24 Janaury 2026 President Kiir is an undisputed political and military strategist and tactician that history books will remember. Ivan Pavlov, the Russian physiologist, studied classical conditioning through detailed experiments with dogs and published his experimental results in 1897.
The results showed that experimental dogs salivated when fed red meat this was a natural response before conditioning. Red meat caused the dogs to salivate, which is an automatic, natural behaviour; even humans salivate when they see food while hungry. In this case, food is the unconditioned stimulus, while salivation is the unconditioned response. When a bell was rung, the bell alone did not cause the dogs to salivate. President Kiir’s firing and recycled appointments can be read through Ivan Pavlov’s classical conditioning framework.
Just as in the case of the dog, the appointment of a politician causes happiness and relief, like a dog’s salivation when served red meat.
The appointment is the unconditioned stimulus, while happiness and celebration are the unconditioned responses by politicians.
However, frequent firing and rehiring have created a conditioned stimulus for the political class, like Ivan Pavlov’s classical conditioning experiment. In Pavlov’s experiment, in addition to providing red meat, a bell was rung just before the food was given. Through repeated pairing, the dog learned to associate the bell’s sound with food.
After conditioning, the sound of the bell alone produced salivation as a learned, conditioned response. Similarly, President Kiir’s genius lies in weaponizing the repeated cycle of firing and recycling senior government officials, which creates a strategic conditioned response. Over time, sacking initially unpredictable has become psychologically associated with the possibility of reappointment.

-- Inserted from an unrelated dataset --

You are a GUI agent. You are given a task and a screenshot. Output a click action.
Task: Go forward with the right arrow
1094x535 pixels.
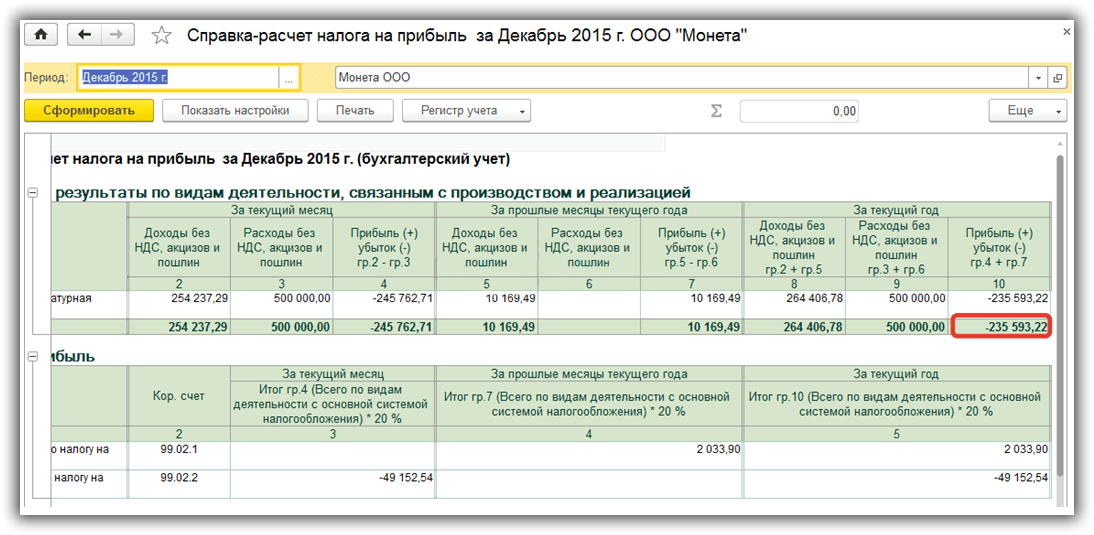[116, 35]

As a result, firing now triggers anticipatory emotions such as hope, anxiety, deference, and political restraint.
These emotional responses condition politicians to remain compliant and to position themselves favourably for possible return, making compliance a plausible outcome of the conditioning process rather than a guaranteed one.
The repeated practice of recycled reappointment reinforces these conditioned expectations, stabilising a cycle of sacking, anticipation, and reappointment as a weaponised conditioned response within President Kiir’s political management toolkit.
The system disciplines behaviour not merely through punishment, but through managed uncertainty and expected appointment. This is the genius of President Kiir’s firing and recycling appointments: the political management of conditioned responses. The future is bright.